Q: Do urogynecologists have a professional board?
A: Yes, the American Urogynecologic Society. These are people that know what they are doing, and there are not too many of us.
Q: Is pain in the hip, legs and groin a complication of mesh?
A: Yes, the mesh is close to a major nerve called the pudendal nerve (a nerve that is linked to the pelvic floor). The mesh can affect this nerve, causing it to discharge, and this causes pain. The mesh is so close to the nerve, and it irritates it. You can have sensory reactions in the form of pain, or you will have a motor problem which causes muscle spasms.
Q: Is it possible that the mesh is toxic?
A: The truth is no, it is inert. It doesn’t release toxins, but if someone is allergic to the materials in the mesh, then a woman can have a huge inflammatory response. This manifests in pain and inflammation.
Q: When you remove the mesh, do you remove the arms and anchors that kept it in place?

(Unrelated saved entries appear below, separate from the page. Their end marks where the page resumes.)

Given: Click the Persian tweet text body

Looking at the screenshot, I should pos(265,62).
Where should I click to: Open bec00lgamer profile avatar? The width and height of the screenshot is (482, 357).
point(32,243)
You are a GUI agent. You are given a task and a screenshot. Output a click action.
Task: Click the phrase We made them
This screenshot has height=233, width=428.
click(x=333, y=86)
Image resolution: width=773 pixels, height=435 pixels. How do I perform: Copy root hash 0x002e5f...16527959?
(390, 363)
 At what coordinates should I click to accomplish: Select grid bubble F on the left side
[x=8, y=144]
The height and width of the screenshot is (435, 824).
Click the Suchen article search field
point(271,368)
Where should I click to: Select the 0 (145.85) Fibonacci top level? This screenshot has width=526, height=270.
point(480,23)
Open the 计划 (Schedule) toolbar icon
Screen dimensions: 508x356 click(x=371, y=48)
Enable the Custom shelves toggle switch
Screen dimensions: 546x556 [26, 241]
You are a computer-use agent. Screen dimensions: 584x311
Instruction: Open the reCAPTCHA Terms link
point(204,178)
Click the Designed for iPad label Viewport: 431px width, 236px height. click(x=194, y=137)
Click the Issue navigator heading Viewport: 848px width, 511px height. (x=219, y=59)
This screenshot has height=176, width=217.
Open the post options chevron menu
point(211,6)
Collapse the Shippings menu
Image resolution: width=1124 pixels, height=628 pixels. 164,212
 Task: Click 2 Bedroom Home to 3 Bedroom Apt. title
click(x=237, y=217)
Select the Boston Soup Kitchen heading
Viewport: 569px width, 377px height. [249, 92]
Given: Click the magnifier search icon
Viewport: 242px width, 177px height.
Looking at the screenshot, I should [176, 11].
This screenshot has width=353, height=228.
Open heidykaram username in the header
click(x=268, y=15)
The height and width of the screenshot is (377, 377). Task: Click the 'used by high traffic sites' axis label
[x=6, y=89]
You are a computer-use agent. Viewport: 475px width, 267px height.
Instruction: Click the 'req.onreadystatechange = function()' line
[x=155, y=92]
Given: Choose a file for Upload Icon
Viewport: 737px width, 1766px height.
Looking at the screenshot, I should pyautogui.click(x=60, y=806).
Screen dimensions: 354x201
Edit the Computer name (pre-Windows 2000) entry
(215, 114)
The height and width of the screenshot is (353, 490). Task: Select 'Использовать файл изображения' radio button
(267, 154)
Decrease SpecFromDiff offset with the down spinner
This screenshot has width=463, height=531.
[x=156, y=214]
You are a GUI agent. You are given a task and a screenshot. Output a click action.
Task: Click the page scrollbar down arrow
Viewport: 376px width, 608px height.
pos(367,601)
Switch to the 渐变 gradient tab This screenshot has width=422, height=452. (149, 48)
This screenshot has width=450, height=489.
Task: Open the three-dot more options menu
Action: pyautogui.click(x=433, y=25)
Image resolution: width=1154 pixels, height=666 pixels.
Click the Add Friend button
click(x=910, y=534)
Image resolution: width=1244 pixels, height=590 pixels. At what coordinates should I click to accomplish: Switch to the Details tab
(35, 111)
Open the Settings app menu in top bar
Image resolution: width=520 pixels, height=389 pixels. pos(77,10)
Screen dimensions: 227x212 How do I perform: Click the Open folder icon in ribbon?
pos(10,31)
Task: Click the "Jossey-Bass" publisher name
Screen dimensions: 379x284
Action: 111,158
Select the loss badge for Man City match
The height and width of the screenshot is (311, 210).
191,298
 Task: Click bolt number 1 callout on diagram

A: If it’s causing trouble, I remove it. If it is not causing trouble, I do not remove it. It is difficult to remove all of it. It was not designed to come out. My job is to do the least amount of harm. So what I try and do is address the area of the mesh that is causing the problems. Usually one arm is the “naughty” side, it is the one that is giving the trouble. I go specifically to that area and remove that aspect of the mesh. Removing a part that is not causing problems can actually cause more problems. I try to do as little as possible and minimize the amount of tissue trauma.
Q: Do you use translabial ultrasounds to locate the mesh before revision surgery?
A: That is one technique, but I use dynamic pelvic MRI. This is an MRI machine that is actually watching as the patient is evacuating her bowels. It shoots multiple films while the lady is bearing down. You can see the movement plus you see the mesh; it comes out very nicely. It shows you if that mesh is invading any surrounding organs, like the bladder or into the rectum. It also gives you a very good picture if the mesh is close to the blood vessels. If it is close to the blood vessels, then I have to do surgery.
I had one young lady who had the mesh very close to her major arteries. So I can shoot a dye into the blood vessels, and it will show me exactly where the blood vessels are and where the mesh is. So, I stay out of the danger zone.
Q: Does the mesh break up into pieces, and can it travel in the body?
A: No. It does not break up into pieces. Because it is a net, it cannot travel in your bloodstream. It stays in one piece and can erode through the vaginal wall and other organs, but it cannot enter the bloodstream.
Q: Are representatives from the mesh manufacturers present when you are removing the mesh?
A: Not when we remove it; when we place it, yes. When we place these products, they are there. When I place a product, I always dictate that the representative is present and that I adhere to the standards of care. The reps are there as a company representative, not to teach you or anything. I enjoy them being there; I have no issues.